**Description of the task:** Which lines of the records below contain the string "computer"? Report each of them.
═══ Material for the task
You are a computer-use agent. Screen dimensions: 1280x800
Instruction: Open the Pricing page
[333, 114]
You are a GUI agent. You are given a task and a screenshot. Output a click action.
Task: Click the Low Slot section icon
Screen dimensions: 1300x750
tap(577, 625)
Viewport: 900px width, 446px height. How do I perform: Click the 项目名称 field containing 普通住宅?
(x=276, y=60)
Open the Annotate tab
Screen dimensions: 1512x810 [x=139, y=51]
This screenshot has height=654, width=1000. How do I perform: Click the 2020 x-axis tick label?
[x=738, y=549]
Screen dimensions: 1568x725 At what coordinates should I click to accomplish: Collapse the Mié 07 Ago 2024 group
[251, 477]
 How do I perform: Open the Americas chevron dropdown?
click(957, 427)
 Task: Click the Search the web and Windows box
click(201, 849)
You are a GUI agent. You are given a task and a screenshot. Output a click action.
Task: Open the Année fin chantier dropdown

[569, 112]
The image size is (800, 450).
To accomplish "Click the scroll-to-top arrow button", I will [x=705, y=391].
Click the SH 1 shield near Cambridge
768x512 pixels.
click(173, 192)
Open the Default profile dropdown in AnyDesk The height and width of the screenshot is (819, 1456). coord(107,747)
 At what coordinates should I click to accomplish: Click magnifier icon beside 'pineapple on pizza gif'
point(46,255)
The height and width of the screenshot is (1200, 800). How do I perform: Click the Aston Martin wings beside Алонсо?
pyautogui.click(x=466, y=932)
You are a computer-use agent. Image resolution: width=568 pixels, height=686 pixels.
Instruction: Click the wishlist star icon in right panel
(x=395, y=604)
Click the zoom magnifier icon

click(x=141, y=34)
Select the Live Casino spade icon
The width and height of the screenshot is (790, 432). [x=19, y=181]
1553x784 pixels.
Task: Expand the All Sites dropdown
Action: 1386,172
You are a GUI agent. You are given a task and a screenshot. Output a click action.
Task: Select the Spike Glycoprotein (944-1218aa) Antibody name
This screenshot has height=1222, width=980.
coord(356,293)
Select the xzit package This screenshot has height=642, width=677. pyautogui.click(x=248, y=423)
══════
**Response box:**
You are a computer-use agent. Screen dimensions: 1280x800
You are a computer-use agent. Image resolution: width=568 pixels, height=686 pixels.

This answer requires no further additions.